Am 28.04.2014 13:33, schrieb Jimmy Assarsson:
> Hi,
> 
> We stumbled upon a freeze/block in systemd.
> The problem occurs when a rshd (socket activated) execution is completed, the network connection is down and systemd is closing the socket.
> This causes a long (60 seconds) freeze where it's not possible to communicate with systemd.
> Do you have any idea on what is causing this or how we can investigate this further?
> 
> 
> To reproduce the problem:
> 1) Get latest Arch Linux
> 2) On remote machine execute
>    rsh $target_ip -l root 'sleep 40'
> 3) Set link down on the interface which is assigned with $target_ip, on systemd machine
>    ip link set down dev $if
> 4) On systemd machine, wait for 'sleep 40' to be completed. Then execute any systemd command
>    systemctl list-jobs
> 5) After 60 seconds systemd is responding again
> 
> 
> By looking at the stack trace (see bellow), one can see that we are trying to close a socket and waiting on a system close call.

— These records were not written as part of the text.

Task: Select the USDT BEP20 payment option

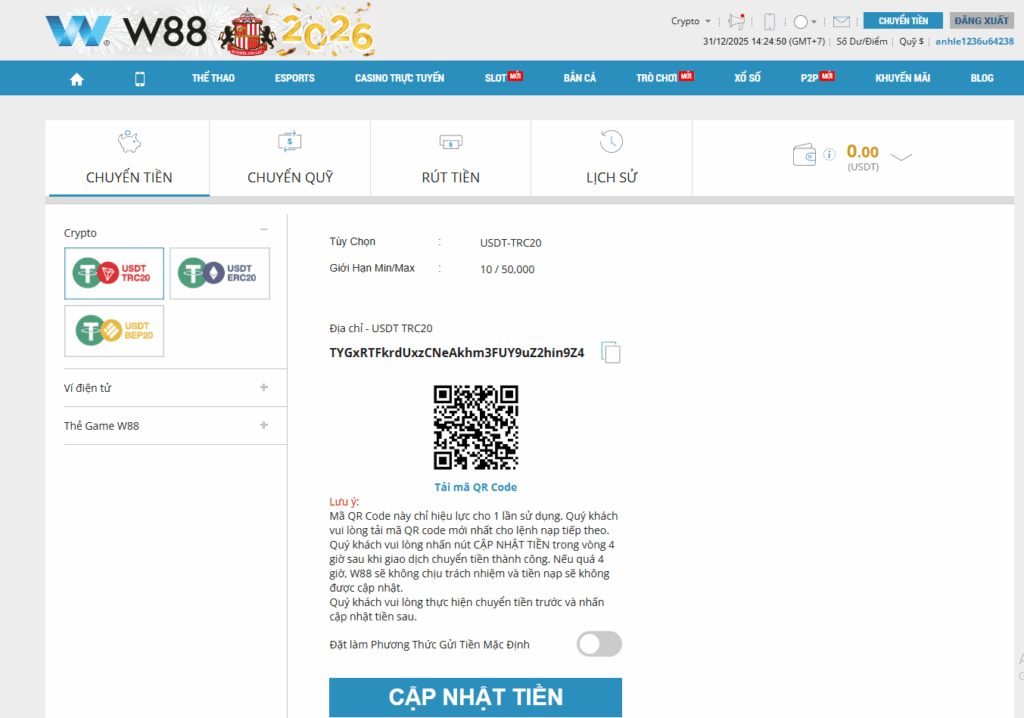Action: tap(114, 330)
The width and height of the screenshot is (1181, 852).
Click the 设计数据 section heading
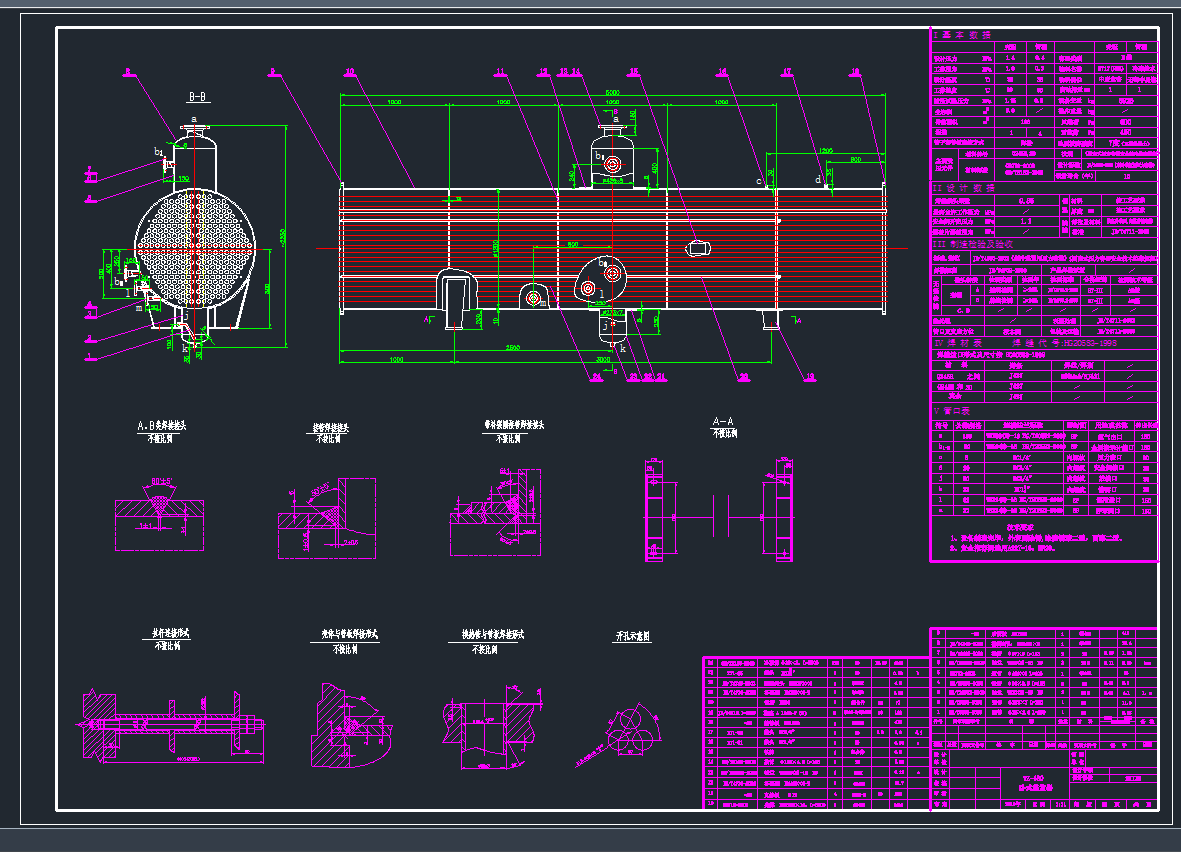coord(968,187)

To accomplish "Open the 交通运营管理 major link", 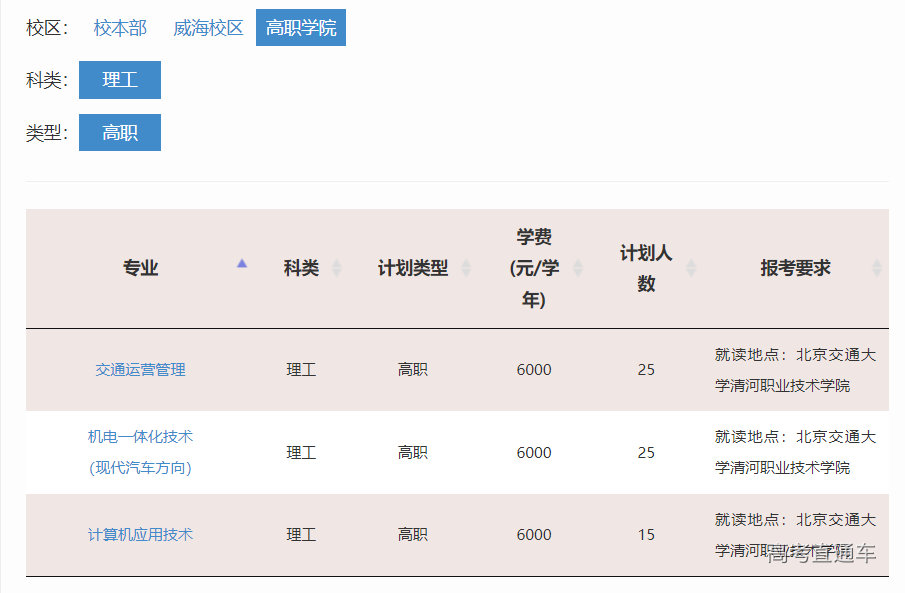I will pyautogui.click(x=140, y=370).
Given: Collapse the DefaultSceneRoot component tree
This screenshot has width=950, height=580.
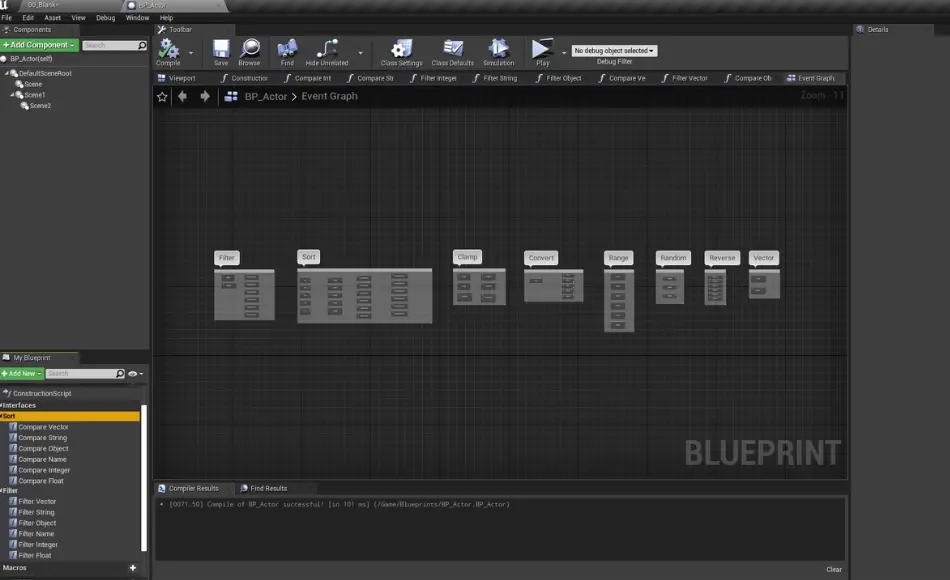Looking at the screenshot, I should [x=8, y=73].
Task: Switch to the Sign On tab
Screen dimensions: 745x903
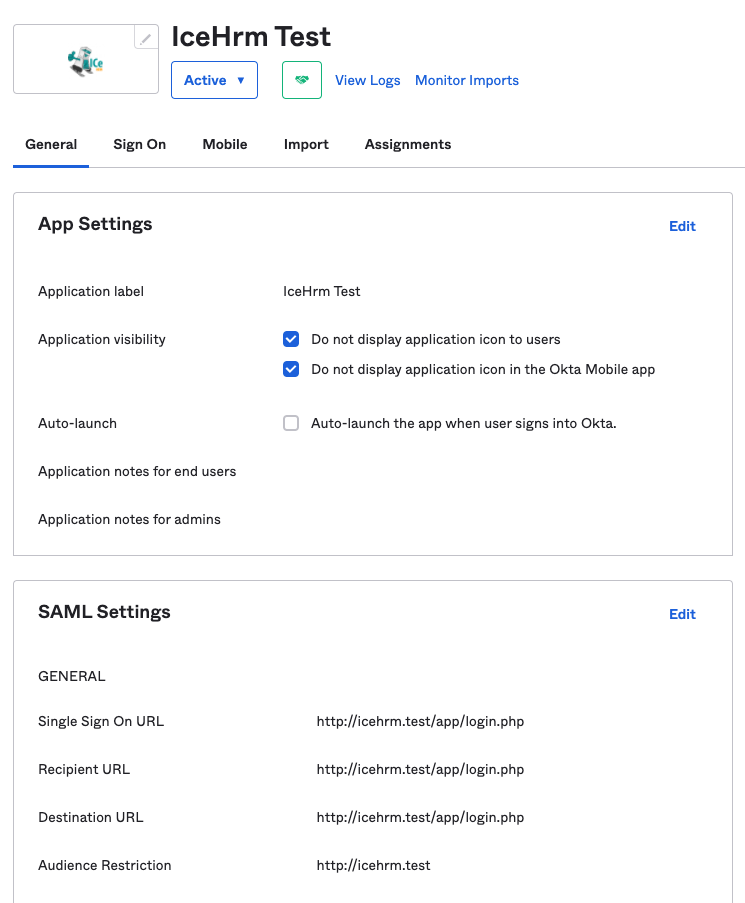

So it's probably not a systemd problem, however systemd is affected by it.
> 
> We've succesfully reproduced the problem on different hardware architectures (x86_64, arm, cris), systemd versions (208, 210, 212) and rshd implementations (netkit-rsh-0.17, inetutils 1.9.2-1). The problem occurs not only when the interface's link is set down, also when the IP address is removed or the ethernet cable is unplugged. ssh seems not to be affected by the problem.
> 
> 
> We generated a core dump:
> kill -SIGABRT 1
> 
> Here is the stack trace (the machine is running systemd 210). 
> (gdb) bt
> #0  0xb6f4d830 in raise (sig=sig at entry=6) at ../nptl/sysdeps/unix/sysv/linux/pt-raise.c:46
> #1  0x000527e8 in crash.4282 (sig=6) at apps/systemd/systemd/src/core/main.c:156
> #2  <signal handler called>
> #3  0xb6f4c28c in close () from target/armv6-axis-linux-gnueabi/lib/libpthread.so.0
> #4  0x0009417c in close_nointr (fd=<optimized out>) at apps/systemd/systemd/src/shared/util.c:167
> #5  0x00094250 in close_nointr_nofail (fd=<optimized out>) at apps/systemd/systemd/src/shared/util.c:191
> #6  0x00073e0c in service_close_socket_fd.9824 (s=s at entry=0x1b6f918) at apps/systemd/systemd/src/core/service.c:229
> #7  0x00079728 in service_set_state.9835 (s=s at entry=0x1b6f918, state=SERVICE_DEAD) at apps/systemd/systemd/src/core/service.c:1496
> #8  0x00079b70 in service_enter_dead.9847 (s=0x1b6f918, f=<optimized out>, allow_restart=<optimized out>)
>     at apps/systemd/systemd/src/core/service.c:1852
> #9  0x00065470 in service_sigchld_event (u=0x1b6f918, pid=<optimized out>, code=1, status=0)
>     at apps/systemd/systemd/src/core/service.c:3037
> #10 0x00073490 in invoke_sigchld_event.5410 (m=m at entry=0x1ad7360, u=0x1b6f918, si=0xbe862670, si at entry=0xbe862668)
>     at apps/systemd/systemd/src/core/manager.c:1430
> #11 0x00054084 in manager_dispatch_sigchld.5415 (m=m at entry=0x1ad7360) at apps/systemd/systemd/src/core/manager.c:1477
> #12 0x000629b0 in manager_dispatch_signal_fd.part.32 (userdata=<optimized out>) at apps/systemd/systemd/src/core/manager.c:1723
> #13 manager_dispatch_signal_fd.5363 (source=<optimized out>, fd=<optimized out>, revents=<optimized out>, userdata=0x1ad7360)
>     at apps/systemd/systemd/src/core/manager.c:1508
> #14 0x0003e880 in source_dispatch (s=0x1ad7758) at apps/systemd/systemd/src/libsystemd/sd-event/sd-event.c:1861
> #15 0x00041288 in sd_event_run (e=0x1ad61d8, timeout=<optimized out>) at apps/systemd/systemd/src/libsystemd/sd-event/sd-event.c:2117
> #16 0x000103c8 in manager_loop (m=0x1ad7360) at apps/systemd/systemd/src/core/manager.c:1844
> #17 main (argc=1, argv=0xbe862ee4) at apps/systemd/systemd/src/core/main.c:1704
> 
> Thanks,
> Jimmy

Hmm, reminds me of:

http://stackoverflow.com/questions/3757289/tcp-option-so-linger-zero-when-its-required

http://oroboro.com/dealing-with-network-port-abuse-in-sockets-in-c/